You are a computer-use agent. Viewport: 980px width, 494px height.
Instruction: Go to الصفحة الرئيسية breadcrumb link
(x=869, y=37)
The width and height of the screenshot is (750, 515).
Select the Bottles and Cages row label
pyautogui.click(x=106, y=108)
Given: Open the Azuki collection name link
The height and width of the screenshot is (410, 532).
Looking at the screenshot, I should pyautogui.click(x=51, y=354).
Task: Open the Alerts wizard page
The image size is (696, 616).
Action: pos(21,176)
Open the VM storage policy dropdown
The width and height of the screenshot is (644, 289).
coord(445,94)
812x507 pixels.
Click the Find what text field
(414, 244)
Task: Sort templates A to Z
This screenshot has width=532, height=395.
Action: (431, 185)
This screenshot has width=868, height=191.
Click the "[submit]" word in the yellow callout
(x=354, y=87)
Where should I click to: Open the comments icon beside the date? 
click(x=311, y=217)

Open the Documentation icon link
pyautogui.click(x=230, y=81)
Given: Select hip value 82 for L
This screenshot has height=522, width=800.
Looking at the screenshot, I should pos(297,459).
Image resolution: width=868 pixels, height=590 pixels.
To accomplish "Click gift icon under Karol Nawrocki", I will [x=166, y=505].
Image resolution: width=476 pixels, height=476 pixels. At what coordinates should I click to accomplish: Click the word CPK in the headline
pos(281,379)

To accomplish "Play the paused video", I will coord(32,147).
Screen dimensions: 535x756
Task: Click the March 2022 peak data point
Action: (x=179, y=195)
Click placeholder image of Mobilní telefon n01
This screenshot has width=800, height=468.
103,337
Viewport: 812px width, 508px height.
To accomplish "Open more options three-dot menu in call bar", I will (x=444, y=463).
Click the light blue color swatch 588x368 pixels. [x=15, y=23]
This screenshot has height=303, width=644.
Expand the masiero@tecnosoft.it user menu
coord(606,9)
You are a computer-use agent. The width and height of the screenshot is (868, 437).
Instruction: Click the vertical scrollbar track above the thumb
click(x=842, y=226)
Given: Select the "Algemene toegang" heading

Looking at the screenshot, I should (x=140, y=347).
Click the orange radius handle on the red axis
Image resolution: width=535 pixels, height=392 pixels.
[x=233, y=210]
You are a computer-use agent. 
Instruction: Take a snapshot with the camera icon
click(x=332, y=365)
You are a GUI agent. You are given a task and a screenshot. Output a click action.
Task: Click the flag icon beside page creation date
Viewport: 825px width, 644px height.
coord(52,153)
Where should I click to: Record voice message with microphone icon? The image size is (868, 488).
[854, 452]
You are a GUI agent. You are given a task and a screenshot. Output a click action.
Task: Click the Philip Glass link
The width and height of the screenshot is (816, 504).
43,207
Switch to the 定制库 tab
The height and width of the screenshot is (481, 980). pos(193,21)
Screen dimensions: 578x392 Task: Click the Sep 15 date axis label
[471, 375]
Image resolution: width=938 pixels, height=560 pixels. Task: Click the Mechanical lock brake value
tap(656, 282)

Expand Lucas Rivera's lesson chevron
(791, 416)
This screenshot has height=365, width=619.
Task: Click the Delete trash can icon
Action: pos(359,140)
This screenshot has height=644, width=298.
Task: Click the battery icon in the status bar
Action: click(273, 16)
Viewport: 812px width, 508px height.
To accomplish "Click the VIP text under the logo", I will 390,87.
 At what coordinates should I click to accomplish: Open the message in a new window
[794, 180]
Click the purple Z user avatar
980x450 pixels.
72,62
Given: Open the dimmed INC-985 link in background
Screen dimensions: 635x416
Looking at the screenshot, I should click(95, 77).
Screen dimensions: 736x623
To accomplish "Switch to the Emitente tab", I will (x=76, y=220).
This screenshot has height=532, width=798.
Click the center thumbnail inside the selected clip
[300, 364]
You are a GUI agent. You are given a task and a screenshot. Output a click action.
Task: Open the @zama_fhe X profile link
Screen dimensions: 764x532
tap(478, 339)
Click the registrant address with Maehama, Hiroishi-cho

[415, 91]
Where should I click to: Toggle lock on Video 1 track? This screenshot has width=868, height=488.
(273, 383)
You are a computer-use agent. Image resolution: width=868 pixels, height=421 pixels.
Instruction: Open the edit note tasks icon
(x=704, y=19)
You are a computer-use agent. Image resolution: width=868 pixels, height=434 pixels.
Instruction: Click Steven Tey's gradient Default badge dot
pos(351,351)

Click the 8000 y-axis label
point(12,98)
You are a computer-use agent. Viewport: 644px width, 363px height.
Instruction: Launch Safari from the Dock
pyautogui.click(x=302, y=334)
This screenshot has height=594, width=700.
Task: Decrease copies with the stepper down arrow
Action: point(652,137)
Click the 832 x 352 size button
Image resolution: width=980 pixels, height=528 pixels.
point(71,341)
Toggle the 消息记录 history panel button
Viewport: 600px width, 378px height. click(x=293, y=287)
·····
Print the full listing verbatim. Leave nothing out.

RESULT OF THE EXERCISE:
You are a computer-use agent. Viewport: 980px width, 494px height.
Instruction: Go to الصفحة الرئيسية breadcrumb link
(x=869, y=37)
The width and height of the screenshot is (750, 515).
Select the Bottles and Cages row label
pyautogui.click(x=106, y=108)
Given: Open the Azuki collection name link
The height and width of the screenshot is (410, 532).
Looking at the screenshot, I should pyautogui.click(x=51, y=354).
Task: Open the Alerts wizard page
The image size is (696, 616).
Action: pos(21,176)
Open the VM storage policy dropdown
The width and height of the screenshot is (644, 289).
coord(445,94)
812x507 pixels.
Click the Find what text field
(414, 244)
Task: Sort templates A to Z
This screenshot has width=532, height=395.
Action: (431, 185)
This screenshot has width=868, height=191.
Click the "[submit]" word in the yellow callout
(x=354, y=87)
Where should I click to: Open the comments icon beside the date? 
click(x=311, y=217)

Open the Documentation icon link
pyautogui.click(x=230, y=81)
Given: Select hip value 82 for L
This screenshot has height=522, width=800.
Looking at the screenshot, I should pos(297,459).
Image resolution: width=868 pixels, height=590 pixels.
To accomplish "Click gift icon under Karol Nawrocki", I will [x=166, y=505].
Image resolution: width=476 pixels, height=476 pixels. At what coordinates should I click to accomplish: Click the word CPK in the headline
pos(281,379)

To accomplish "Play the paused video", I will coord(32,147).
Screen dimensions: 535x756
Task: Click the March 2022 peak data point
Action: (x=179, y=195)
Click placeholder image of Mobilní telefon n01
This screenshot has width=800, height=468.
103,337
Viewport: 812px width, 508px height.
To accomplish "Open more options three-dot menu in call bar", I will (x=444, y=463).
Click the light blue color swatch 588x368 pixels. [x=15, y=23]
This screenshot has height=303, width=644.
Expand the masiero@tecnosoft.it user menu
coord(606,9)
You are a computer-use agent. The width and height of the screenshot is (868, 437).
Instruction: Click the vertical scrollbar track above the thumb
click(x=842, y=226)
Given: Select the "Algemene toegang" heading

Looking at the screenshot, I should (x=140, y=347).
Click the orange radius handle on the red axis
Image resolution: width=535 pixels, height=392 pixels.
[x=233, y=210]
You are a computer-use agent. 
Instruction: Take a snapshot with the camera icon
click(x=332, y=365)
You are a GUI agent. You are given a task and a screenshot. Output a click action.
Task: Click the flag icon beside page creation date
Viewport: 825px width, 644px height.
coord(52,153)
Where should I click to: Record voice message with microphone icon? The image size is (868, 488).
[854, 452]
You are a GUI agent. You are given a task and a screenshot. Output a click action.
Task: Click the Philip Glass link
The width and height of the screenshot is (816, 504).
43,207
Switch to the 定制库 tab
The height and width of the screenshot is (481, 980). pos(193,21)
Screen dimensions: 578x392 Task: Click the Sep 15 date axis label
[471, 375]
Image resolution: width=938 pixels, height=560 pixels. Task: Click the Mechanical lock brake value
tap(656, 282)

Expand Lucas Rivera's lesson chevron
(791, 416)
This screenshot has height=365, width=619.
Task: Click the Delete trash can icon
Action: pos(359,140)
This screenshot has height=644, width=298.
Task: Click the battery icon in the status bar
Action: click(273, 16)
Viewport: 812px width, 508px height.
To accomplish "Click the VIP text under the logo", I will 390,87.
 At what coordinates should I click to accomplish: Open the message in a new window
[794, 180]
Click the purple Z user avatar
980x450 pixels.
72,62
Given: Open the dimmed INC-985 link in background
Screen dimensions: 635x416
Looking at the screenshot, I should click(95, 77).
Screen dimensions: 736x623
To accomplish "Switch to the Emitente tab", I will (x=76, y=220).
This screenshot has height=532, width=798.
Click the center thumbnail inside the selected clip
[300, 364]
You are a GUI agent. You are given a task and a screenshot. Output a click action.
Task: Open the @zama_fhe X profile link
Screen dimensions: 764x532
tap(478, 339)
Click the registrant address with Maehama, Hiroishi-cho

[415, 91]
Where should I click to: Toggle lock on Video 1 track? This screenshot has width=868, height=488.
(273, 383)
You are a computer-use agent. Image resolution: width=868 pixels, height=421 pixels.
Instruction: Open the edit note tasks icon
(x=704, y=19)
You are a computer-use agent. Image resolution: width=868 pixels, height=434 pixels.
Instruction: Click Steven Tey's gradient Default badge dot
pos(351,351)

Click the 8000 y-axis label
point(12,98)
You are a computer-use agent. Viewport: 644px width, 363px height.
Instruction: Launch Safari from the Dock
pyautogui.click(x=302, y=334)
This screenshot has height=594, width=700.
Task: Decrease copies with the stepper down arrow
Action: point(652,137)
Click the 832 x 352 size button
Image resolution: width=980 pixels, height=528 pixels.
point(71,341)
Toggle the 消息记录 history panel button
Viewport: 600px width, 378px height. click(x=293, y=287)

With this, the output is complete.